3. Advantages of LlamaIndex Workflows
LlamaIndex workflows offer various advantages, making them an ideal choice for building complex query pipelines and data pipelines.
3.1 Modularity
Each step in LlamaIndex workflows is independent, reusable, and can be tested individually. This modular design allows developers to easily build and assemble complex workflows without worrying about dependencies between components. Additionally, the modular design facilitates maintenance and updates of workflows since each step can be modified and tested separately.
3.2 Customization
LlamaIndex workflows provide a high degree of customization. Developers can tailor the steps and events of the workflow according to specific requirements to meet the demands of different scenarios. For instance, when building a RAG (Retrieval-Augmented Generation) workflow, developers can customize the handling of steps and events based on specific business logic and algorithmic needs.
3.3 Scalability
LlamaIndex workflows exhibit good scalability. As demands grow and change, developers can easily add new steps and events to extend the functionality of the workflow. Moreover, since the steps within the workflow are independent, new algorithms or components can be integrated into the workflow without needing to restructure the entire workflow.
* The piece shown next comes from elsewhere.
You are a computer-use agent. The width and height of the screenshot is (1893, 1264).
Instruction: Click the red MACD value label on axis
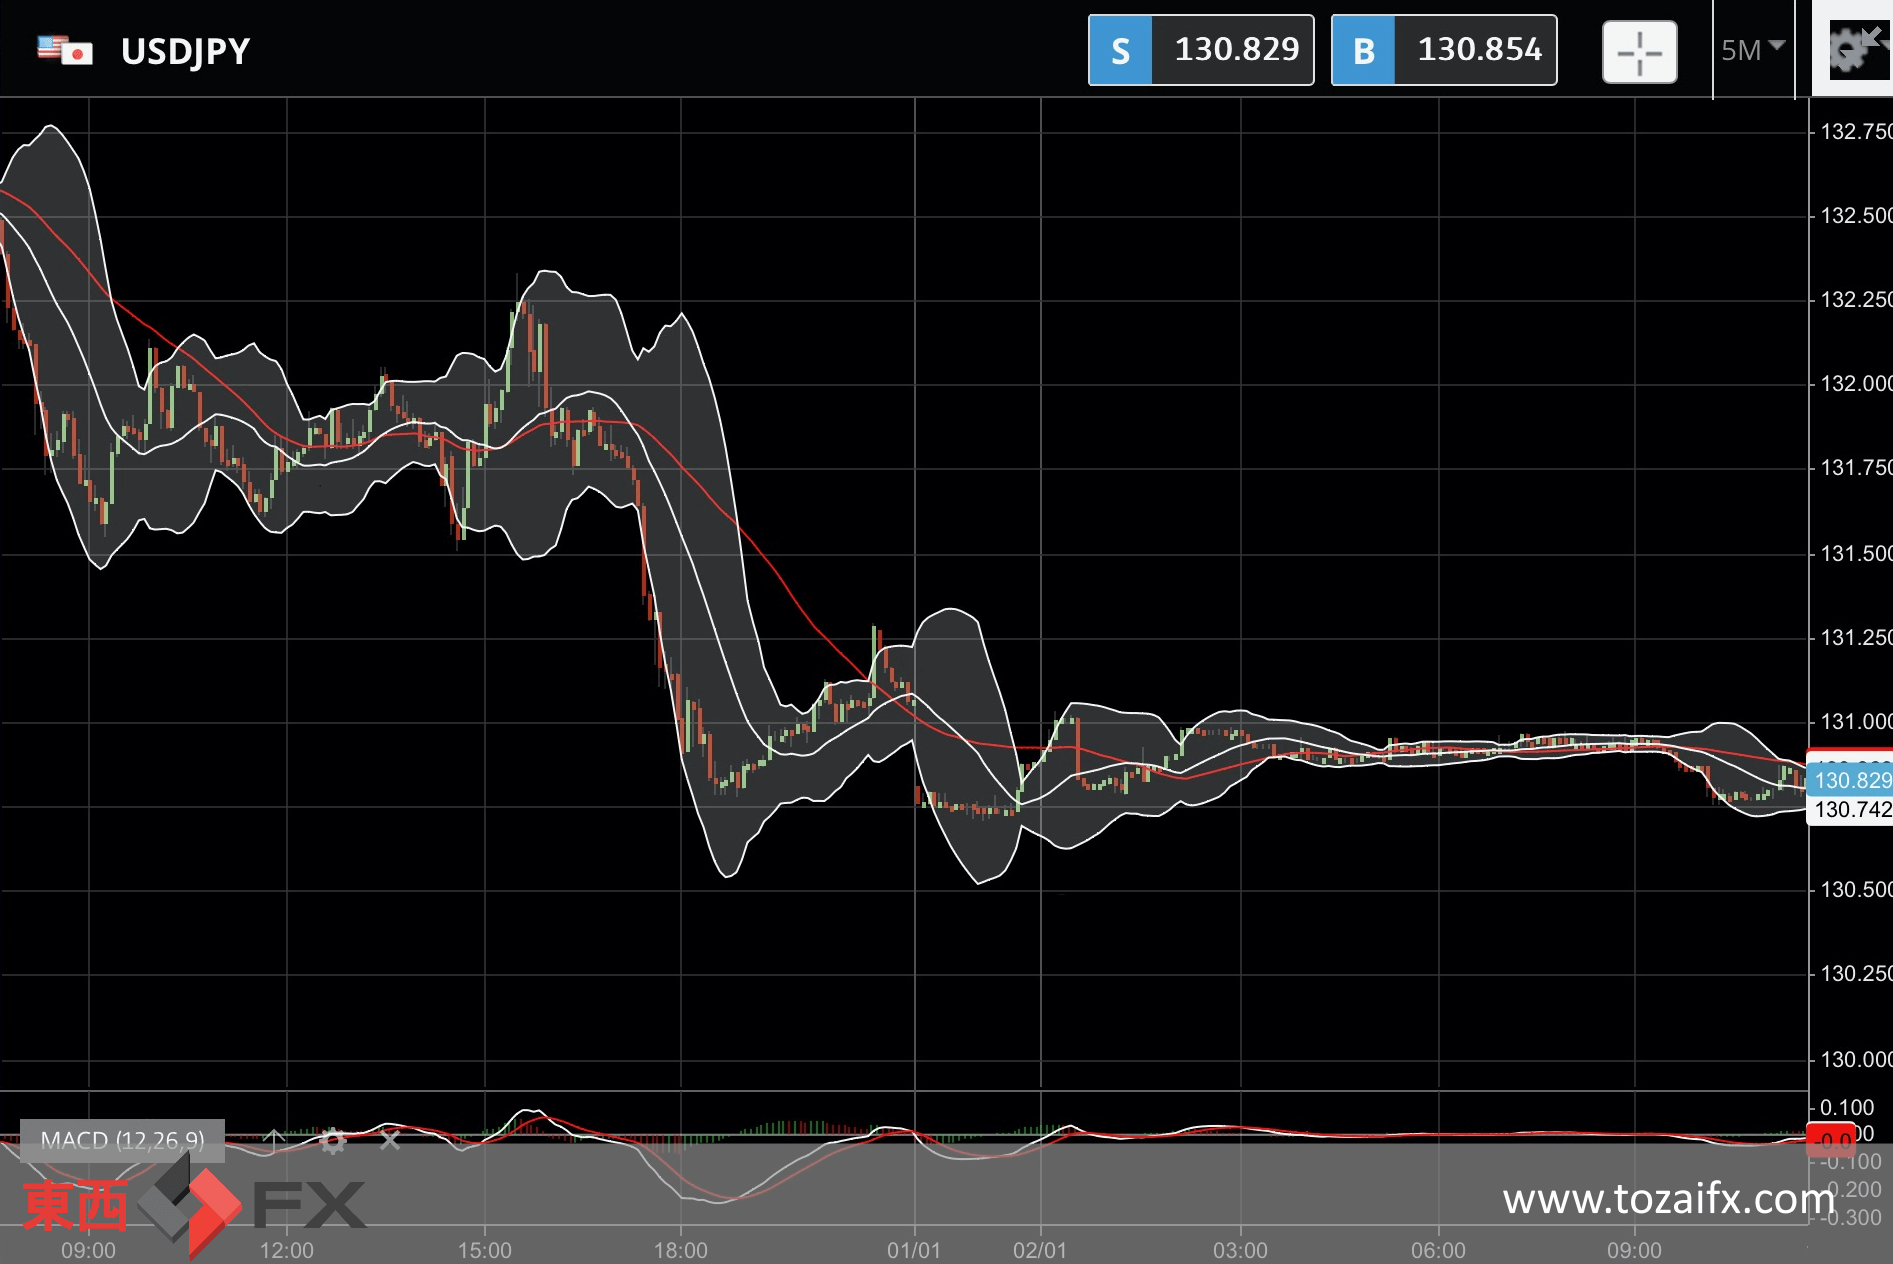coord(1832,1140)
3.4 Visualization and Debugging
LlamaIndex workflows provide visualization and debugging capabilities, allowing developers to intuitively understand the execution flow and status of the workflow. By generating flowcharts of the workflow, developers can clearly see the connections and dependencies between each step. Additionally, LlamaIndex workflows support step-by-step execution and manual event triggering, which facilitates debugging and testing.
LlamaIndex workflows offer an efficient, flexible, and manageable way to handle complex data tasks. With their modular, customizable, and scalable features, along with support for sequential and concurrent execution modes, they can adapt to various business scenario needs. Whether in content creation, data processing, or intelligent interaction, LlamaIndex workflows demonstrate powerful capabilities, helping developers and enterprises better leverage large language models, enhance work efficiency, and foster innovation, gaining a competitive edge in an ever-changing digital environment.